* _Try it_: Reproduce exactly, from the data that follows, the line with "Originals Eşofman Altları (224, 1788)", the line with "Image resolution: width=2016, height=1843.", and every line that lies between them.

Data records

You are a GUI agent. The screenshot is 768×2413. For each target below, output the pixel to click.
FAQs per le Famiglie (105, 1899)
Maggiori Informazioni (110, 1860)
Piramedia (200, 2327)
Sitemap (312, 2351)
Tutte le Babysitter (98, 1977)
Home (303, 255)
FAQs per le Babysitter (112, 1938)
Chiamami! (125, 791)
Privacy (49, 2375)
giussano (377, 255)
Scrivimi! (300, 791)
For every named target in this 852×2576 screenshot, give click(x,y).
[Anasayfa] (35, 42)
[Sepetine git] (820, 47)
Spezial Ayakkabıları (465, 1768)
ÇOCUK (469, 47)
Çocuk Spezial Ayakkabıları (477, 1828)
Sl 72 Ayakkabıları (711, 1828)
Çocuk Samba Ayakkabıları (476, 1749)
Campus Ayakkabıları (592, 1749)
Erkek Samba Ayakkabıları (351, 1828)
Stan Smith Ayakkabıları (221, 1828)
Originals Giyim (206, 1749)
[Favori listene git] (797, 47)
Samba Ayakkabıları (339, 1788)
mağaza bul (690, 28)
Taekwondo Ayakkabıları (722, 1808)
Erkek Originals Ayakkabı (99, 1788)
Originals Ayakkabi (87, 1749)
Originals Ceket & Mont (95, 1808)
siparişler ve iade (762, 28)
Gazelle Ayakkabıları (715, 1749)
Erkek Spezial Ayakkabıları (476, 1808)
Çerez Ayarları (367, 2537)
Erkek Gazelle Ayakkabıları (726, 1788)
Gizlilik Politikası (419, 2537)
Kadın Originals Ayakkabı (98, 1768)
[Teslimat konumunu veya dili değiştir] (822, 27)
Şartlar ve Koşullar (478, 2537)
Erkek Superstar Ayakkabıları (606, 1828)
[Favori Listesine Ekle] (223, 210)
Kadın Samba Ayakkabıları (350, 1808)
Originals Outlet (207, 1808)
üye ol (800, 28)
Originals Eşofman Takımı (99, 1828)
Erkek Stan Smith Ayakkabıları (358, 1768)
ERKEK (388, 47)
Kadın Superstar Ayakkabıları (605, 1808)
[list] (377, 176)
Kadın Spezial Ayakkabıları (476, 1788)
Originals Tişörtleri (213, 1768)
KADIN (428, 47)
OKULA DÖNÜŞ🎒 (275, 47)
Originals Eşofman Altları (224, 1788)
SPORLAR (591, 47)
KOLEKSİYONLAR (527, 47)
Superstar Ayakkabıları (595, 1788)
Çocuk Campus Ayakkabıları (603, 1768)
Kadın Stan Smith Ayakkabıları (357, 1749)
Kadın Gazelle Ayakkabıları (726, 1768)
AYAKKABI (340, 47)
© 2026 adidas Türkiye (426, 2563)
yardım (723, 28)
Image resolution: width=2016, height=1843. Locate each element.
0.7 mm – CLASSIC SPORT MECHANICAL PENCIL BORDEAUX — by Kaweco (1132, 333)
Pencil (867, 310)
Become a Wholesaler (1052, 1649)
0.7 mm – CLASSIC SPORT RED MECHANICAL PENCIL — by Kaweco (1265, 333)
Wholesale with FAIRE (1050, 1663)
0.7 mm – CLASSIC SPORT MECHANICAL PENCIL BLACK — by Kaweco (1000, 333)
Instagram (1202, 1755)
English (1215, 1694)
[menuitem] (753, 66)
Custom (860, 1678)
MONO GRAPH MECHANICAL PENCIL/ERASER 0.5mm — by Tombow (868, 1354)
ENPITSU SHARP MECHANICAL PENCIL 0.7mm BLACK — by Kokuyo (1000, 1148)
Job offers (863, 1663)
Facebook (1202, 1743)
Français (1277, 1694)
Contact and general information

* _Your response_:
Originals Eşofman Altları (224, 1788)
SPORLAR (591, 47)
KOLEKSİYONLAR (527, 47)
Superstar Ayakkabıları (595, 1788)
Çocuk Campus Ayakkabıları (603, 1768)
Kadın Stan Smith Ayakkabıları (357, 1749)
Kadın Gazelle Ayakkabıları (726, 1768)
AYAKKABI (340, 47)
© 2026 adidas Türkiye (426, 2563)
yardım (723, 28)
Image resolution: width=2016, height=1843. Locate each element.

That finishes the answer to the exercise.